== SOURCE TEXT

This implements the hooks for separate shrink-wrapping for rs6000.
It handles GPRs and LR.  The GPRs get a component number corresponding
to their register number; LR gets component number 0.


2016-09-23  Segher Boessenkool  <segher@kernel.crashing.org>

	* config/rs6000/rs6000.c (machine_function): Add new fields
	gpr_is_wrapped_separately and lr_is_wrapped_separately.
	(TARGET_SHRINK_WRAP_GET_SEPARATE_COMPONENTS,
	TARGET_SHRINK_WRAP_COMPONENTS_FOR_BB,
	TARGET_SHRINK_WRAP_DISQUALIFY_COMPONENTS,
	TARGET_SHRINK_WRAP_EMIT_PROLOGUE_COMPONENTS,
	TARGET_SHRINK_WRAP_EMIT_EPILOGUE_COMPONENTS,
	TARGET_SHRINK_WRAP_SET_HANDLED_COMPONENTS): Define.
	(rs6000_get_separate_components): New function.
	(rs6000_components_for_bb): New function.
	(rs6000_disqualify_components): New function.
	(rs6000_emit_prologue_components): New function.
	(rs6000_emit_epilogue_components): New function.
	(rs6000_set_handled_components): New function.
	(rs6000_emit_prologue): Don't emit LR save if lr_is_wrapped_separately.
	Don't emit GPR saves if gpr_is_wrapped_separately for that register.
	(rs6000_emit_epilogue): Don't emit GPR restores if
	gpr_is_wrapped_separately for that register.  Don't make a
	REG_CFA_RESTORE note for registers we did not restore, either.

---
 gcc/config/rs6000/rs6000.c | 269 ++++++++++++++++++++++++++++++++++++++++++---
 1 file changed, 253 insertions(+), 16 deletions(-)

====
== RECORD EXTRACTS

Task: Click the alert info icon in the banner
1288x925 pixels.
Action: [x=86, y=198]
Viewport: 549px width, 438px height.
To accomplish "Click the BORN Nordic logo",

====

### [WORK TO DO]
A – In the rs6000 patch note:
(i) What component number does LR get?
(ii) Which two new fields are added to machine_function?
(iii) How many insertions and deletions does the patch make?
B – Write out everything in the rs6000 patch note from "(rs6000_emit_epilogue_components): New function." down to "insertions(+), 16 deletions(-)".

### [ANSWERS TO THE EXERCISES]
A –
(i) 0
(ii) gpr_is_wrapped_separately and lr_is_wrapped_separately
(iii) 253 insertions and 16 deletions

B –
(rs6000_emit_epilogue_components): New function.
	(rs6000_set_handled_components): New function.
	(rs6000_emit_prologue): Don't emit LR save if lr_is_wrapped_separately.
	Don't emit GPR saves if gpr_is_wrapped_separately for that register.
	(rs6000_emit_epilogue): Don't emit GPR restores if
	gpr_is_wrapped_separately for that register.  Don't make a
	REG_CFA_RESTORE note for registers we did not restore, either.

---
 gcc/config/rs6000/rs6000.c | 269 ++++++++++++++++++++++++++++++++++++++++++---
 1 file changed, 253 insertions(+), 16 deletions(-)